Meskipun demikian, kita harus meninjau catatan kita dan melakukan penelitian lebih lanjut sebelum kita bisa mengembangkan tesis yang lebih kuat. Jika kita menjelajahi topik yang sama sekali baru bagi kita, kita akan perlu melakukan cukup banyak penelitian sebelum kita memutuskan tesis kita, bahkan jika kita sudah akrab dengan topik, kita mungkin perlu penelitian untuk memahami topik yang berkaitan dengan tema. Apakah kita mulai mengetahui tentang topik atau memilih yang baru lalu kita kaitkan
dengan konteks yang ada, sekarang saatnya untuk kembali menganalisis wacana
dengan benar.
Dalam menganalisis wacana, disini kita menggunakan
pendekatan dengan menggunakan buku Critical
Linguist [R. Fowler dan Hodge B (1979)]
dalam R. Fowler et al (Eds.).
Critical Linguistics merupakan kajian ilmu bahasa yang bertujuan mengungkap
relasi-relasi kuasa tersembunyi (hidden power) dengan proses-proses
ideologis yang muncul dalam teks-teks lisan atau tulisan (Crystal,
1991:90). Analisis linguistik belaka diyakini tidak dapat mengungkapkan
signifikansi kritis. Menurut Fowler (1986:6) hanya analisis kritis yang
merealisasikan “teks sebagai modus wacana” serta memperlakukan teks sebagai
wacana yang akan dapat melakukannya. CL mengarahkan teori
bahasa ke dalam fungsi-fungsi yang sepenuhnya dan dinamik dalam konteks
historis, sosial, dan retoris.
Fowler sang pelopor secara terang-terangan
mengatakan bahwa pikiran-pikiran Halliday mendasari pengembangan linguistic
ini. Untuk menganalisisnya, diperlukan analisis linguistik yang tidak
semata-mata deskriptif. Linguistik kritis amat relevan digunakan untuk
menganalisis fenomena komunikasi yang penuh dengan kesenjangan, yakni adanya
ketidaksetaraan relasi antarpartisipan, seperti komunikasi dalam politik,
relasi antara atasan-bawahan, komunikasi dalam wacana media massa, serta relasi
antara laki-laki dan perempuan dalam politik gender. Menurut Fowler (1996:5),
model linguistik itu sangat memerhatikan penggunaan analisis linguistik untuk membongkar
misrepresentasi dan diskriminasi dalam pelbagai modus wacana publik. Beberapa
pandangan Halliday yang berpengaruh terhadap pengembangan linguistik kritis
dipaparkan berikut.
- Pandangan tentang Sifat Instrumental dalam Linguistik
Istilah linguistic instrumental dimunculkan sebagai
penjabaran pandangan Halliday tentang konsep instrumental dalam linguistic
fungsional-sistemik. Menurut Fowler (19- 96), linguistic fungsional sistemik
mempunyai dua pengertian: (1) linguistik fungsional berangkat dari premis bahwa
bentuk bahasa merespon fungsi-fungsi penggunaan bahasa dan (2) linguistik
fungsional berangkat dari pandangan bahwa bentuk linguistic akan merespon
fungsi-fungsi linguistik itu.
Critical Linguist memberikan landasan yang kokoh
untuk menganalisis penggunaan bahasa yang nyata antara lain dalam politik,
media massa, komunikasi multikultural, perang, iklan, dan relasi gender. Fowler
sudah merumuskan sebuah analisis wacana publik, yakni sebuah analisis yang
dirancang untuk (i) memperoleh atau menemukan ideology yang dikodekan secara
implisit di belakang proposisi yang jelas (overt propositions), dan (ii)

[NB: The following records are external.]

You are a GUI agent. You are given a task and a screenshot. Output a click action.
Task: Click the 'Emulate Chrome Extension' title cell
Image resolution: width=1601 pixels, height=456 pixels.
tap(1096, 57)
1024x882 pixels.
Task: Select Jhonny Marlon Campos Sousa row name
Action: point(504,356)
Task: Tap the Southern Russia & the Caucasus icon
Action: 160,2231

mengamati ideologi secara khusus dalam konteks pembentukan sosial (Fowler,
1996:3).
Pandangan instrumental
Halliday juga tampak pada pandangan Fowler tentang fungsi klasifikasi bahasa.
Menurut Fowler (1986:19), bahasa adalah medium efisien dalam pengodean
kategori- kategori sosial. Bahasa tidak hanya menyediakan kata-kata untuk
konsep-konsep tertentu, bahasa juga mengkristalisasikan dan menstabilisasikan
ide-ide itu. Fowler menunjukkan bahwa struktur bahasa yang dipilih menciptakan
sebuah jarring makna yang mendorong ke arah sebuah perspektif tertentu. Jaring
makna itu merupakan sebuah ideologi
atau teori dari penuturnya yang tentu
saja bukan berupa kategori alamiah. Jaring makna lebih merupakan kategori
kultural.
Halliday mengemukakan bahwa teks itu selalu
dilingkupi konteks situasi dan konteks budaya (Butt et al., 1999:11).
Konteks situasi adalah keseluruhan lingkungan, baik lingkungan tutur (verbal)
maupun lingkungan tempat teks itu diproduksi (diucapkan atau ditulis). Di atas
konteks situasi terdapat konteks budaya yang melingkupi teks dan konteks
situasi. Untuk memahami teks dengan sebaik-baiknya, diperlukan pemahaman
terhadap konteks situasi dan konteks budaya.
Jejak Halliday tersebut dapat ditemukan dalam
pandangan Fowler (1986:70) bahwa satuan bahasa dalam penggunaan yang nyata
lebih dari sekadar sebuah teks yang dibangun bersama-sama dengan konvensi
dasarnya, tetapi lebih banyak berupa wacana dari yang sudah dilahirkannya itu.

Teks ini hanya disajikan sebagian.